The judgment therefore restores the procedural balance intended by the legislature and prevents complaint proceedings from becoming instruments of unnecessary coercion.
Why Anticipatory Bail Is Ordinarily Unnecessary in Complaint Cases
One of the most significant practical consequences of the judgment concerns anticipatory bail. For several years, accused persons receiving summons in complaint cases often rushed to seek anticipatory bail out of fear of imminent arrest. This practice imposed unnecessary burdens on litigants and contributed to avoidable judicial workload.
The Supreme Court has now clarified that such apprehensions are ordinarily misplaced. Where the Magistrate has issued only summons, there exists no statutory authority permitting police arrest. Since arrest itself is legally impermissible, the very foundation for seeking anticipatory bail is absent. This clarification is likely to reduce unnecessary anticipatory bail litigation while allowing courts to devote greater attention to cases involving genuine apprehensions of arrest.
Practical Implications for Magistrates, Lawyers and Litigants
The judgment carries important implications for every stakeholder in the criminal justice system.
- For Magistrates, it reinforces that summons should remain the primary mechanism for securing attendance. Non-bailable warrants should be issued only after careful judicial application of mind and in strict compliance with statutory requirements.
- For High Courts, the decision discourages routine directions requiring accused persons to surrender while disposing of anticipatory bail applications arising from complaint proceedings.
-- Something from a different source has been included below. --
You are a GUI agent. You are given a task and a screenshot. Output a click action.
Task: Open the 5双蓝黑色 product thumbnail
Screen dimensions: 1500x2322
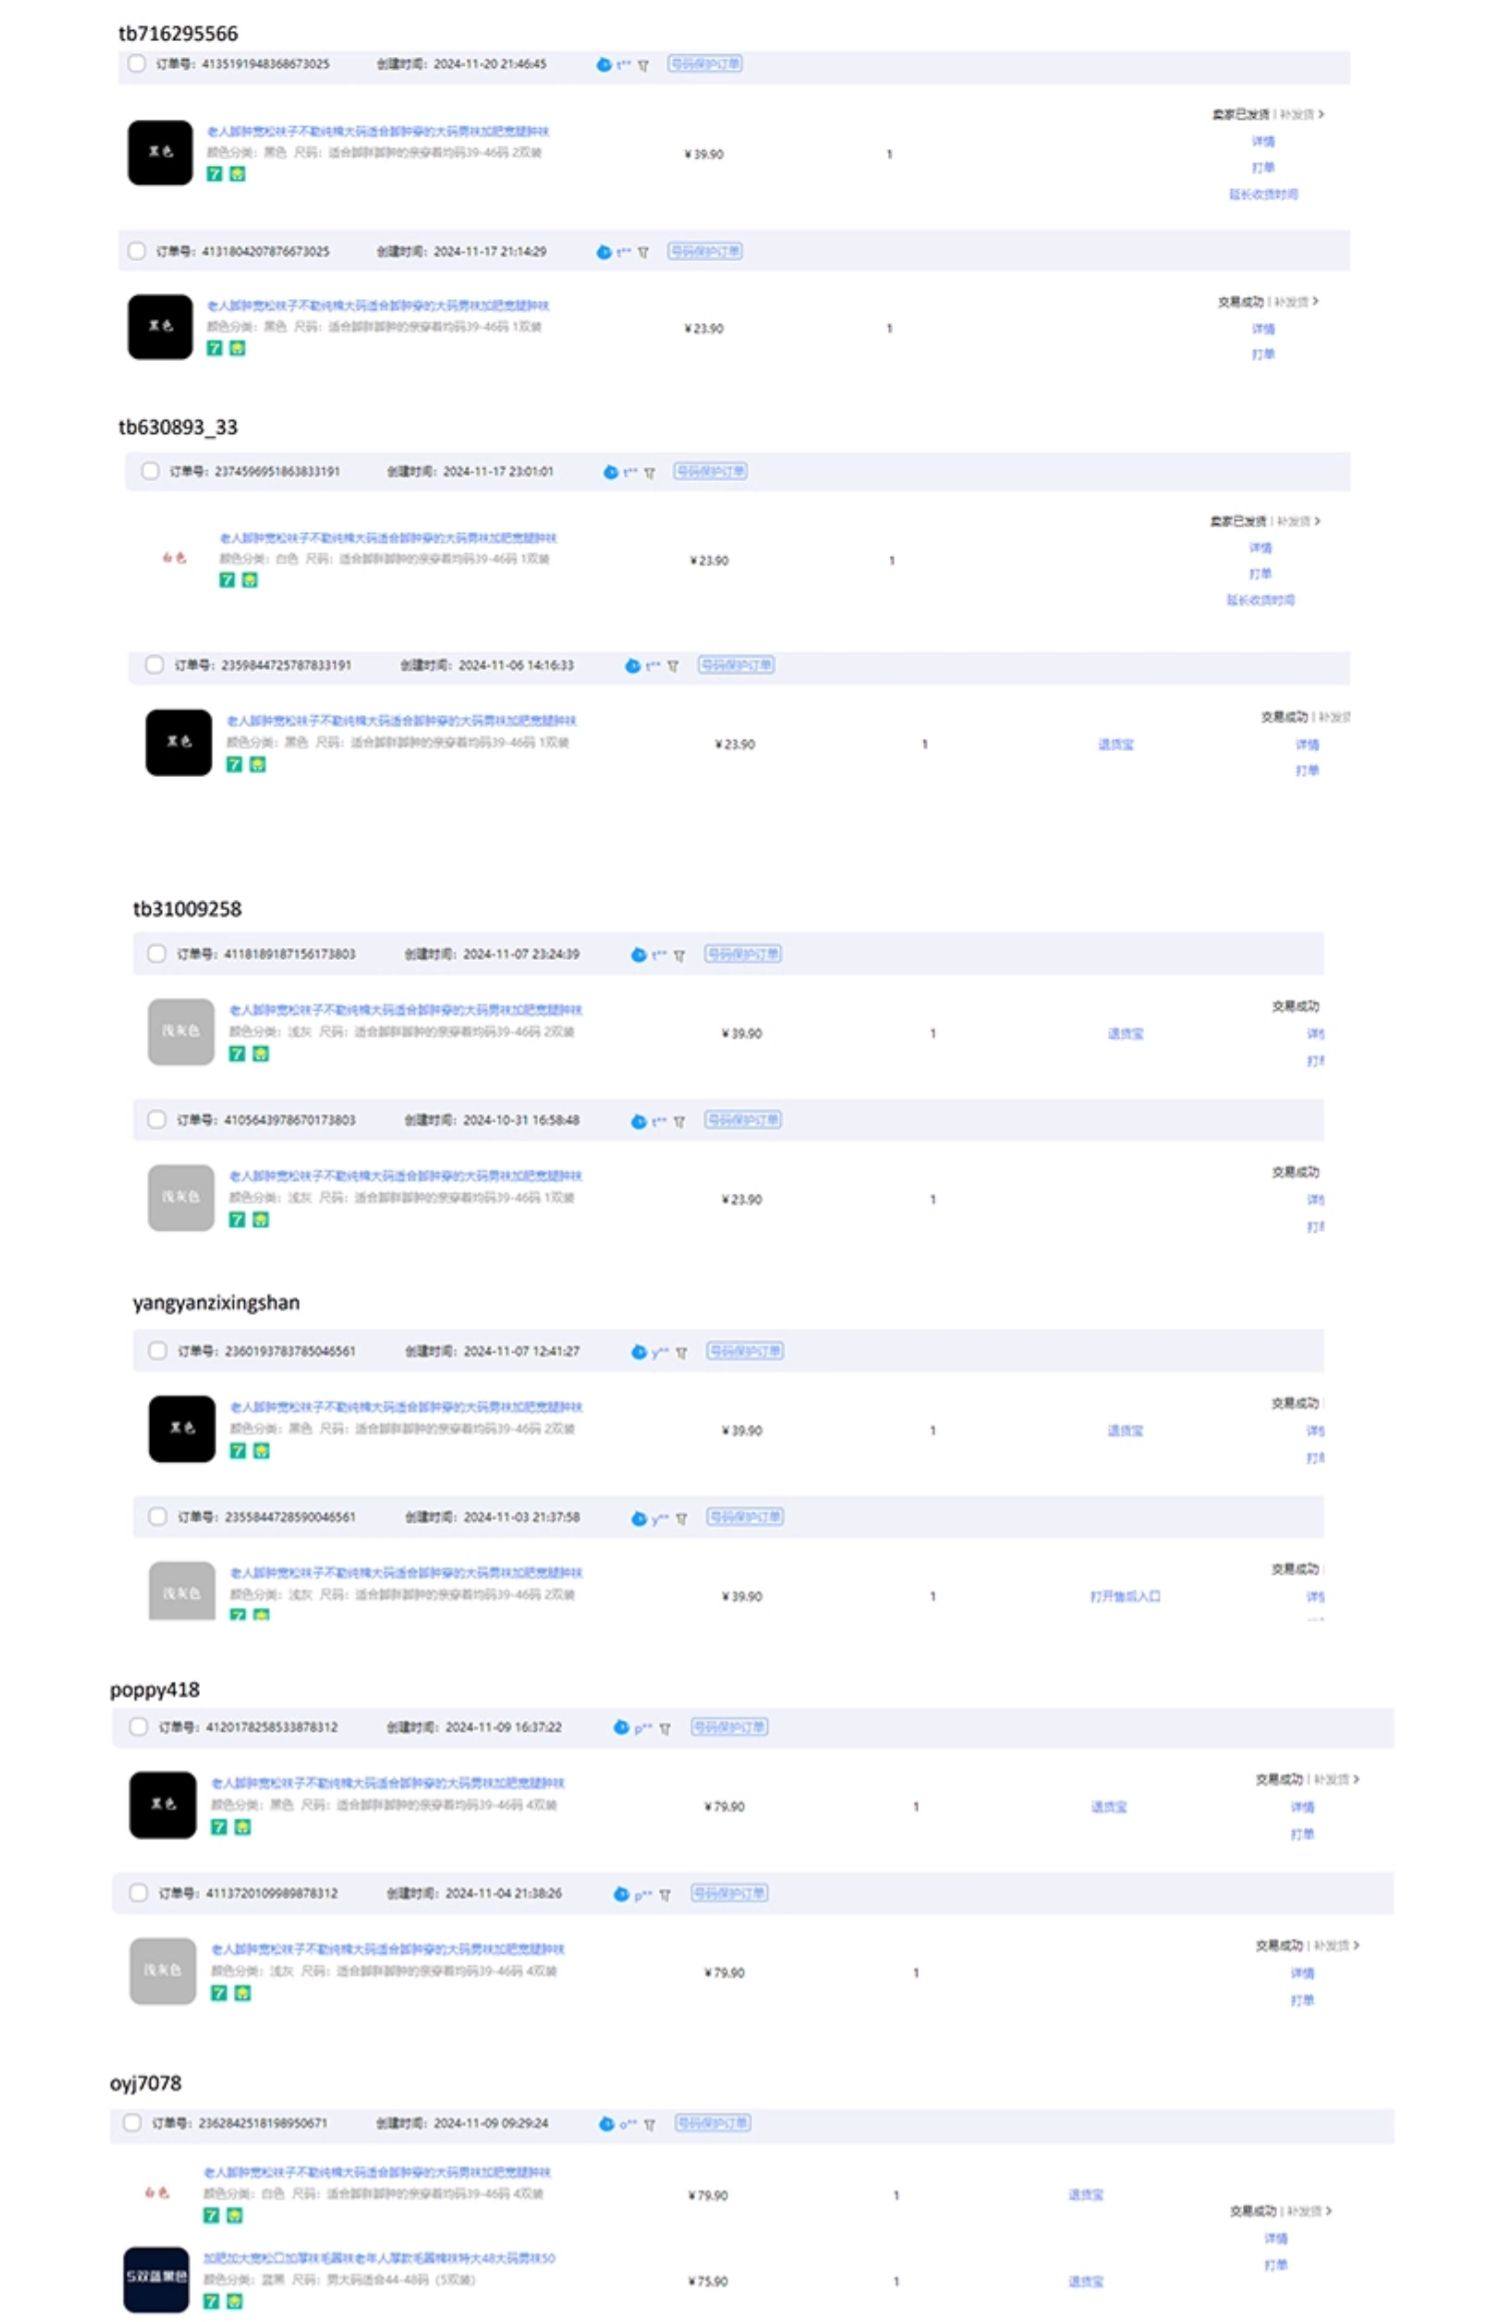pyautogui.click(x=156, y=2279)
- For defence practitioners, the ruling provides greater clarity in advising clients who receive summons in private complaints. Unless accompanied by a valid warrant, receipt of summons alone should not ordinarily generate apprehensions of arrest.
- For complainants, the judgment preserves access to criminal remedies while ensuring that complaint proceedings remain consistent with constitutional guarantees of fairness and due process.
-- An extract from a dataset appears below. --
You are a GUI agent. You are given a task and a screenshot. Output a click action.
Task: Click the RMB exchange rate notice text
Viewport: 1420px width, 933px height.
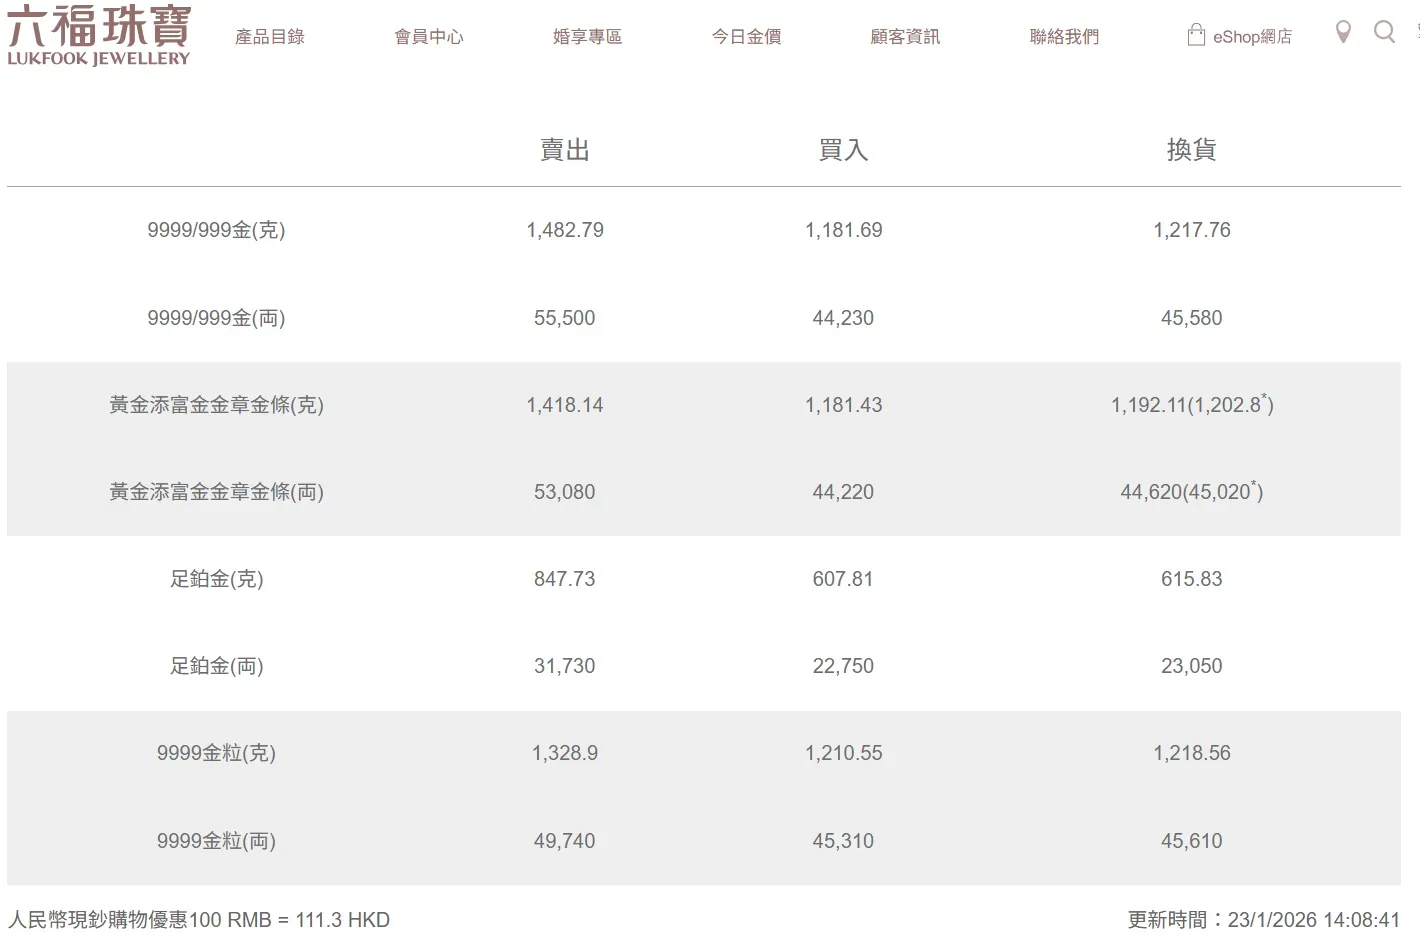click(x=199, y=919)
- More broadly, the decision strengthens judicial oversight over coercive criminal process and reaffirms that arrest cannot become a substitute for securing attendance before the court.
Conclusion
The Supreme Court’s decision in Om Prakash Chhawnika v. State of Jharkhand is an important reaffirmation of one of the foundational principles of Indian criminal procedure—that liberty cannot be curtailed unless authorised by law and supported by judicial application of mind.
The judgment makes it abundantly clear that police cannot arrest an accused in a private complaint case merely because a complaint has been filed or a Section 202 inquiry is underway. Unless the Magistrate issues a non-bailable warrant in accordance with the statutory requirements, the accused is only required to respond to summons and participate in the proceedings.
Beyond resolving a procedural controversy, the decision strengthens the constitutional commitment that criminal process should facilitate the administration of justice without becoming an instrument of punishment before trial. By reaffirming that summons are the governing rule in complaint proceedings, the Supreme Court has restored clarity to an area of law that had generated considerable confusion across several jurisdictions.
For litigants, legal practitioners and courts alike, the message is unequivocal: the objective of criminal procedure is to secure the presence of the accused before the court, not to unnecessarily deprive individuals of their liberty where the law itself does not authorise arrest.